- _YOUR TASK_
Reproduce the part that opens with the line containing "Enable the Romance prompt switch" and closes with the line containing "Action: coord(240,1060)", swapping "How do I perform" for "How can I do" and leaving everything else unchanged.

- _RECORDED INFORMATION_
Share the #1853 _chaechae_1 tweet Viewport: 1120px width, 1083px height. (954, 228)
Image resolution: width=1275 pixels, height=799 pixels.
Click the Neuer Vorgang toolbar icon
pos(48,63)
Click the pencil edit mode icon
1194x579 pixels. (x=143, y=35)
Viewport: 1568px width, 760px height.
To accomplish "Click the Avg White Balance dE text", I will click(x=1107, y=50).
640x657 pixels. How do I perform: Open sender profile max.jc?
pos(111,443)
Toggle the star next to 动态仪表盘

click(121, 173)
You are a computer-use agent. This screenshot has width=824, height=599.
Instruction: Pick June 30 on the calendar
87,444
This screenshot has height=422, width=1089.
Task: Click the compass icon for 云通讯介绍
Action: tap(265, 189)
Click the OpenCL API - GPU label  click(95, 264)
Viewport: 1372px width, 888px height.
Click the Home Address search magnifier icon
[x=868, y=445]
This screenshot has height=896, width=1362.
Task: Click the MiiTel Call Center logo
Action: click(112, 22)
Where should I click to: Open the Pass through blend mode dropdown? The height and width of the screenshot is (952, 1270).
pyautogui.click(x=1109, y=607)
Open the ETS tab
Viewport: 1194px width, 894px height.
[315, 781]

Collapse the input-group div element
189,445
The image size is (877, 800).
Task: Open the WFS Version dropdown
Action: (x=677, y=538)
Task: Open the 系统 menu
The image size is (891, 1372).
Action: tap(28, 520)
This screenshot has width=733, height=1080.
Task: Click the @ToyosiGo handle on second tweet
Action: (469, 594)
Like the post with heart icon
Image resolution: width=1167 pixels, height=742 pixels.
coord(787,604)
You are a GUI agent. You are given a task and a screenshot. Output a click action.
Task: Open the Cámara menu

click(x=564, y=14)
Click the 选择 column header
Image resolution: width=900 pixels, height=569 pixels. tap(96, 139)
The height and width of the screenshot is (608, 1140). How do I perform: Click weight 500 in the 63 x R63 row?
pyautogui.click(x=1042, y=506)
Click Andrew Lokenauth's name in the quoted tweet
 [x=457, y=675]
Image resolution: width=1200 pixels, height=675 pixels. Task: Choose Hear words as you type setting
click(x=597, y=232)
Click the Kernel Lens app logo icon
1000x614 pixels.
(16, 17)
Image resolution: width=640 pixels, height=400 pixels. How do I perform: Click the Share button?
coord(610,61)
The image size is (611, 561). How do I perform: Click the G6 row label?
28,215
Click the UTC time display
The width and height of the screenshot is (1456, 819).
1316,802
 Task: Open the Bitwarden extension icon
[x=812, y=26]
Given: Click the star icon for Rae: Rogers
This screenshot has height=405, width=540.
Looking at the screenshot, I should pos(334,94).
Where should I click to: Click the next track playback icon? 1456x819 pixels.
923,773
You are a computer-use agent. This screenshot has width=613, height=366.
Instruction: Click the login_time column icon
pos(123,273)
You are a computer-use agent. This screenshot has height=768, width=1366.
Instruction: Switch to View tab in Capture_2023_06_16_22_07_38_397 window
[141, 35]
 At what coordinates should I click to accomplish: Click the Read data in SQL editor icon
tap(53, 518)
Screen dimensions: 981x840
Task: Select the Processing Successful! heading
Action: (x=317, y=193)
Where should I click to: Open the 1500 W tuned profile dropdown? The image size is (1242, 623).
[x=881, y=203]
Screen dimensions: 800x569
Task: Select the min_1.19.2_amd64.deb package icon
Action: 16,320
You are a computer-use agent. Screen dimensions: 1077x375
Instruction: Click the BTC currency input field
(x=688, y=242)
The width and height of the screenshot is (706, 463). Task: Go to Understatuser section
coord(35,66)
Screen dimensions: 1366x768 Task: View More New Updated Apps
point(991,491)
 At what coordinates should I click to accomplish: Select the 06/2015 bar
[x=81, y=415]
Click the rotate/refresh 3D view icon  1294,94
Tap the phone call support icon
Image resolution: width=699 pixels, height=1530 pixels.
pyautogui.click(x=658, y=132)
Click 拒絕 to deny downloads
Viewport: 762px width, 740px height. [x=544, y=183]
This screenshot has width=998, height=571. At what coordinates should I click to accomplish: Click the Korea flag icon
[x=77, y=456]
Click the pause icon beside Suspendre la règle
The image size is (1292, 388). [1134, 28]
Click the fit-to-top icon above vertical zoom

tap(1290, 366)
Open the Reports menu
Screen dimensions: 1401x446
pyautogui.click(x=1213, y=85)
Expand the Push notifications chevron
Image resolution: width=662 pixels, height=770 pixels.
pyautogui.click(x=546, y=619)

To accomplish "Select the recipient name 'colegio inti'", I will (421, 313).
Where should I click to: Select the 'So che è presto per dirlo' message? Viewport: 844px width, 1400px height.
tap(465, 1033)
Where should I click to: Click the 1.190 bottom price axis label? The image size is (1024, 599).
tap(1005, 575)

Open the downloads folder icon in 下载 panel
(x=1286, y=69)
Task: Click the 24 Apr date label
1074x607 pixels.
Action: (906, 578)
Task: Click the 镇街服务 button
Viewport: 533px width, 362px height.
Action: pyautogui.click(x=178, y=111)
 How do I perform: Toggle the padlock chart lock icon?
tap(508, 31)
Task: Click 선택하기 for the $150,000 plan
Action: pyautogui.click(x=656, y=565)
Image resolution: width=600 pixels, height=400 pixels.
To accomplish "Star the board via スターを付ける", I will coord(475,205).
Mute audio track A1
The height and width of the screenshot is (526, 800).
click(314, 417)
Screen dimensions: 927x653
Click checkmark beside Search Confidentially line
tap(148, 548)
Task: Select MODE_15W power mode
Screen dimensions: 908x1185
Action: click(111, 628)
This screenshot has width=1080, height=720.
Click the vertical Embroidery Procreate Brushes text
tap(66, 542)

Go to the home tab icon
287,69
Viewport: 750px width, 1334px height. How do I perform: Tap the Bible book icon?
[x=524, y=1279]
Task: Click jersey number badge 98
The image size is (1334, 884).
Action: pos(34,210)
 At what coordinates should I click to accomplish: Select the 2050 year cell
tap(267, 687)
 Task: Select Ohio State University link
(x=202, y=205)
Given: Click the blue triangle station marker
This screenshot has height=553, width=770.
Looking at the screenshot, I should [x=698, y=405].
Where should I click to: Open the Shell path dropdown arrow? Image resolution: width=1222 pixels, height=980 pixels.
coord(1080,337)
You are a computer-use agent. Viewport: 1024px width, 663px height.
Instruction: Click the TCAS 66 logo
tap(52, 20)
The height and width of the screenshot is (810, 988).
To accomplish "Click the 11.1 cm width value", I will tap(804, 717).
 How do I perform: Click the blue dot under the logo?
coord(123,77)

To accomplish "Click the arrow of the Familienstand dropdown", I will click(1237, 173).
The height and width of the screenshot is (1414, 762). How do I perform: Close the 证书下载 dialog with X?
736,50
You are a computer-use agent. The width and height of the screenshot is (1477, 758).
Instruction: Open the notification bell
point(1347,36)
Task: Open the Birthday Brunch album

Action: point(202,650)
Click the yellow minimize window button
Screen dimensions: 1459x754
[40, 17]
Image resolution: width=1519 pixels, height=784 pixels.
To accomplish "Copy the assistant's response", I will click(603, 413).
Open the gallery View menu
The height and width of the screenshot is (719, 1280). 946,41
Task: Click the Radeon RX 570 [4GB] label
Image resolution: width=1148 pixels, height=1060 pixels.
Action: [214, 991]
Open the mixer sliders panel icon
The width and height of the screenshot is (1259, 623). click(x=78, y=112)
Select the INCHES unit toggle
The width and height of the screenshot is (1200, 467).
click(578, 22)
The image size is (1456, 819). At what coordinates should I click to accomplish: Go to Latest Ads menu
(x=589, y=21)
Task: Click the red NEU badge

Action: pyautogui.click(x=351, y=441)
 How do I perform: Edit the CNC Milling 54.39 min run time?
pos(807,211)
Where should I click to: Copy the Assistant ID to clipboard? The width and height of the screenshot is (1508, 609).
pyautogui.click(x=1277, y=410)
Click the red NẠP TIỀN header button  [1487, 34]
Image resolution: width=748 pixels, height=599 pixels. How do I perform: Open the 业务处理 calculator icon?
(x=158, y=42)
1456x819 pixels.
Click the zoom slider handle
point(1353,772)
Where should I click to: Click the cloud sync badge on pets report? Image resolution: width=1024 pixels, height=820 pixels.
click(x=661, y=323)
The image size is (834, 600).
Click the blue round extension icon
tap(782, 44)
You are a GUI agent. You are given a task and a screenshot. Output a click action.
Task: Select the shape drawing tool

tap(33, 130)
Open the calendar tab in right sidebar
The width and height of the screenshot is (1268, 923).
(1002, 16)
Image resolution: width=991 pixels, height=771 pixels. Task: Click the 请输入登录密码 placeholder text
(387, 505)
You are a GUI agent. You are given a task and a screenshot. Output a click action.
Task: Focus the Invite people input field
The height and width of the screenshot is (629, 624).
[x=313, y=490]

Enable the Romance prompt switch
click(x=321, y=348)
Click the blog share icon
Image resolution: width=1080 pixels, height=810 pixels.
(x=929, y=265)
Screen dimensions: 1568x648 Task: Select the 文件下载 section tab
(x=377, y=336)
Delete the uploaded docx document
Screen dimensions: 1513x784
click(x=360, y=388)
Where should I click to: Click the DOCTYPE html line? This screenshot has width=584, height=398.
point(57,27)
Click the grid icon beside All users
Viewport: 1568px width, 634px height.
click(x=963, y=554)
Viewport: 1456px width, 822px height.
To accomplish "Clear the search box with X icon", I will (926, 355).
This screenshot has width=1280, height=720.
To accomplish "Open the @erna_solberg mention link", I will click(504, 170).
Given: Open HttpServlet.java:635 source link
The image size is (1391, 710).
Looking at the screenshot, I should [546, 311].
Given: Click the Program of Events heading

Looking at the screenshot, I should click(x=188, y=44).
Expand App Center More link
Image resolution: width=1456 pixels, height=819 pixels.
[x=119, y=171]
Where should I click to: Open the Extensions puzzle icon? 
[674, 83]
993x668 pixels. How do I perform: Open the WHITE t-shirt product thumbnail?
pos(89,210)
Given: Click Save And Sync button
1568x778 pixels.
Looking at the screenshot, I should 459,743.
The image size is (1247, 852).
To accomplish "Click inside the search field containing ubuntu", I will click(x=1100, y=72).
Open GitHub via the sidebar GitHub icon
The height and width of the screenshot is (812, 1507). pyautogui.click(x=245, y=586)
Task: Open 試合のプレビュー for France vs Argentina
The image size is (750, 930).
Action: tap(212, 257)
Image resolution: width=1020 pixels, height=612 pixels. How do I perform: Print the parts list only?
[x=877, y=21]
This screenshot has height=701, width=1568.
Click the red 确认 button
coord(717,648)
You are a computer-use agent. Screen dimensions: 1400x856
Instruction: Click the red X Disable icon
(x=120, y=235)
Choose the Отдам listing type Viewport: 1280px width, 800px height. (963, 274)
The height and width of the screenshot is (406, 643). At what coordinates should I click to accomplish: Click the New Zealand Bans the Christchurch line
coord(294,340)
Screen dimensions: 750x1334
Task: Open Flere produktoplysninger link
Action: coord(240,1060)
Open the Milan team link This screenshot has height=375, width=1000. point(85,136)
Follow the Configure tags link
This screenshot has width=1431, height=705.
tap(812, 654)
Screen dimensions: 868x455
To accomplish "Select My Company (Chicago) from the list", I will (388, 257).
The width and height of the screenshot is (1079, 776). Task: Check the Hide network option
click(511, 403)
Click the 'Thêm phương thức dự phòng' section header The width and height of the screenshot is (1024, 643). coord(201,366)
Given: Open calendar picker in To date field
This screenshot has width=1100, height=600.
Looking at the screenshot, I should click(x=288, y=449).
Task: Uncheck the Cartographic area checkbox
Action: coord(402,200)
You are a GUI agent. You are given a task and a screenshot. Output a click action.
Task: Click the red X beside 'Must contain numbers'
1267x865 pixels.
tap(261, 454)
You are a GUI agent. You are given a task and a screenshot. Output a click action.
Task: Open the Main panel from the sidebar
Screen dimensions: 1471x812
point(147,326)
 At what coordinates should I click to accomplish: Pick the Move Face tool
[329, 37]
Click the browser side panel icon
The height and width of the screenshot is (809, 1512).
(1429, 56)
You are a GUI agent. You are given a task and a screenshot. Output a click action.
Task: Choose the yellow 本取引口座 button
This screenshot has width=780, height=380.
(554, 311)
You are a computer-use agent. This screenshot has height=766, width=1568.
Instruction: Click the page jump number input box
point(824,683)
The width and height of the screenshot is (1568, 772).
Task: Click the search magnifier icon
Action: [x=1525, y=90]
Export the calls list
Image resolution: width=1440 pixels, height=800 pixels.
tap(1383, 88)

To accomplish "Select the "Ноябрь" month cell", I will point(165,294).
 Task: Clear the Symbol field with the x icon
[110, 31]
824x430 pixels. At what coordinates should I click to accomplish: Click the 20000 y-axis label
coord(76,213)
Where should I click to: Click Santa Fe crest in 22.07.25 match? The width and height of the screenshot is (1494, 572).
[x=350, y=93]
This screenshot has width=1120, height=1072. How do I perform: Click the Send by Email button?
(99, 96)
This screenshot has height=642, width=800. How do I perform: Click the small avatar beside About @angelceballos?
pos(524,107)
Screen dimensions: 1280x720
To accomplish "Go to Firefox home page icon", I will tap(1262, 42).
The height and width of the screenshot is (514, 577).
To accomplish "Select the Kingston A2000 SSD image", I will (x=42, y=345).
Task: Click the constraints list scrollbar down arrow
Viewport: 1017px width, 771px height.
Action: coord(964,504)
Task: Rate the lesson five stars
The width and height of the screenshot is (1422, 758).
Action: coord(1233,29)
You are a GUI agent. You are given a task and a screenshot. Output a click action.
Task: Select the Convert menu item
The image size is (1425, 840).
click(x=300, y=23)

- _COMPLETE OUTPUT_
Enable the Romance prompt switch
click(x=321, y=348)
Click the blog share icon
Image resolution: width=1080 pixels, height=810 pixels.
(x=929, y=265)
Screen dimensions: 1568x648 Task: Select the 文件下载 section tab
(x=377, y=336)
Delete the uploaded docx document
Screen dimensions: 1513x784
click(x=360, y=388)
Where should I click to: Click the DOCTYPE html line? This screenshot has width=584, height=398.
point(57,27)
Click the grid icon beside All users
Viewport: 1568px width, 634px height.
click(x=963, y=554)
Viewport: 1456px width, 822px height.
To accomplish "Clear the search box with X icon", I will (926, 355).
This screenshot has width=1280, height=720.
To accomplish "Open the @erna_solberg mention link", I will click(504, 170).
Given: Open HttpServlet.java:635 source link
The image size is (1391, 710).
Looking at the screenshot, I should [546, 311].
Given: Click the Program of Events heading

Looking at the screenshot, I should click(x=188, y=44).
Expand App Center More link
Image resolution: width=1456 pixels, height=819 pixels.
[x=119, y=171]
Where should I click to: Open the Extensions puzzle icon? 
[674, 83]
993x668 pixels. How can I do: Open the WHITE t-shirt product thumbnail?
pos(89,210)
Given: Click Save And Sync button
1568x778 pixels.
Looking at the screenshot, I should 459,743.
The image size is (1247, 852).
To accomplish "Click inside the search field containing ubuntu", I will click(x=1100, y=72).
Open GitHub via the sidebar GitHub icon
The height and width of the screenshot is (812, 1507). pyautogui.click(x=245, y=586)
Task: Open 試合のプレビュー for France vs Argentina
The image size is (750, 930).
Action: tap(212, 257)
Image resolution: width=1020 pixels, height=612 pixels. How can I do: Print the parts list only?
[x=877, y=21]
This screenshot has height=701, width=1568.
Click the red 确认 button
coord(717,648)
You are a computer-use agent. Screen dimensions: 1400x856
Instruction: Click the red X Disable icon
(x=120, y=235)
Choose the Отдам listing type Viewport: 1280px width, 800px height. (963, 274)
The height and width of the screenshot is (406, 643). At what coordinates should I click to accomplish: Click the New Zealand Bans the Christchurch line
coord(294,340)
Screen dimensions: 750x1334
Task: Open Flere produktoplysninger link
Action: coord(240,1060)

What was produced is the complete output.